##### Текст страницы #####

Книга: Немой Онегин
Назад: ХCV. Вершина
Дальше: ХCVII. Верная жена

ХCVI. Однодум

Она была девушка, она была влюблена.
Мальфилатр (Эпиграф к Третьей главе «Онегина»)
Змеи сердечной угрызенья.
Пушкин. Воспоминание.
Серийных преступников и маньяков ловят по почерку. Кто душил — тот душит опять и опять; кто резал — тот снова и снова орудует ножом; кто заманивал девочек — тому, как правило, не нужны мальчики. Писательские пристрастия столь же сильны. Без заглавия, без обложки, только по почерку легко и сразу узнаёшь Платонова, Зощенко, Булгакова, Маяковского, Есенина, Северянина…
Пушкин, «Повести Белкина», рассказ «Метель»:
Марья Гавриловна — стройная, бледная семнадцатилетняя девица считалась богатой невестою, была воспитана на французских романах, и следственно была влюблена.
Её возлюбленный в каждом письме умолял её венчаться тайно, броситься потом к ногам родителей, которые скажут им непременно: Дети! придите в наши объятия. Марья Гавриловна наконец согласилась: в назначенный день она должна была выйти через заднее крыльцо, за садом найти готовые сани и ехать за пять вёрст прямо в церковь… (Прошло три года. Прежний жених был ранен и умер. Маша всё так же жила с родителями, о её ночном бегстве никто ничего не знал. И тут появился Бурмин — герой 12 года, полковник, влюбился по уши. — А. М.)

##### Записи данных #####

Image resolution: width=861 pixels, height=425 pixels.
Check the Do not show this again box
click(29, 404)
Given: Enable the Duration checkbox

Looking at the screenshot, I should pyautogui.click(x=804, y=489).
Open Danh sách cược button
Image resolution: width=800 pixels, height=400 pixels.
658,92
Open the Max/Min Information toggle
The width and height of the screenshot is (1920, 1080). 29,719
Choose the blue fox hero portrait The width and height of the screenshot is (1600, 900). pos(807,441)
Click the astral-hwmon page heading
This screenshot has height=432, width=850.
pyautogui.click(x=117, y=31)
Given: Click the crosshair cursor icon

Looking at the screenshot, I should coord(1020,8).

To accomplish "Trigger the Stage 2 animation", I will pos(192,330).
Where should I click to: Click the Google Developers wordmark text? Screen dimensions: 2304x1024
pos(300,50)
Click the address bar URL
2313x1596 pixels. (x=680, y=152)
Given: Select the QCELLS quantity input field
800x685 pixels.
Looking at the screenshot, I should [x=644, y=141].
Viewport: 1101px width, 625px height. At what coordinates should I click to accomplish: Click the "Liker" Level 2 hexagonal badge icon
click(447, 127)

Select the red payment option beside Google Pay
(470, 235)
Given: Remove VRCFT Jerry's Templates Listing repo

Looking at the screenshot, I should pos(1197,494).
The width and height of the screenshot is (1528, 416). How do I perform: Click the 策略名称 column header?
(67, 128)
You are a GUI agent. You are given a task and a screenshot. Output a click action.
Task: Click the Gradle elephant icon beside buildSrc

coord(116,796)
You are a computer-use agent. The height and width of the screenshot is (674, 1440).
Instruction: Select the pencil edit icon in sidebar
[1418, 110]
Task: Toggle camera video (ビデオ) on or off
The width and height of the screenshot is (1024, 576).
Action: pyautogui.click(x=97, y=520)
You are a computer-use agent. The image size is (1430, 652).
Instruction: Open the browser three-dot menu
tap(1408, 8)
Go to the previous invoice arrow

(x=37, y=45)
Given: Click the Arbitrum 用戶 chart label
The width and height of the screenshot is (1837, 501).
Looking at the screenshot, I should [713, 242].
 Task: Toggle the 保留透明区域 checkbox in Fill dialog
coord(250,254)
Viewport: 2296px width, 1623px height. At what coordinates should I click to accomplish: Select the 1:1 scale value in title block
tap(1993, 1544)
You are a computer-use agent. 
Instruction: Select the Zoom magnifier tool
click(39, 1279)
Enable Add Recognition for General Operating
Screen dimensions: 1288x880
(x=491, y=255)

#####

● Условие задачи 1: Перепишите дословно фрагмент текста страницы: начните со слов «Книга: Немой Онегин» и остановитесь после слов «Змеи сердечной угрызенья.».
● Условие задачи 2: Сколько лет Марье Гавриловне согласно тексту страницы?
● Условие задачи 3: Перечислите всех писателей, которых, как сказано в тексте страницы, легко узнать только по почерку, без заглавия и обложки.

● Итоговый результат 1:
Книга: Немой Онегин
Назад: ХCV. Вершина
Дальше: ХCVII. Верная жена

ХCVI. Однодум

Она была девушка, она была влюблена.
Мальфилатр (Эпиграф к Третьей главе «Онегина»)
Змеи сердечной угрызенья.

● Итоговый результат 2: Семнадцать лет.

● Итоговый результат 3: Платонов, Зощенко, Булгаков, Маяковский, Есенин, Северянин.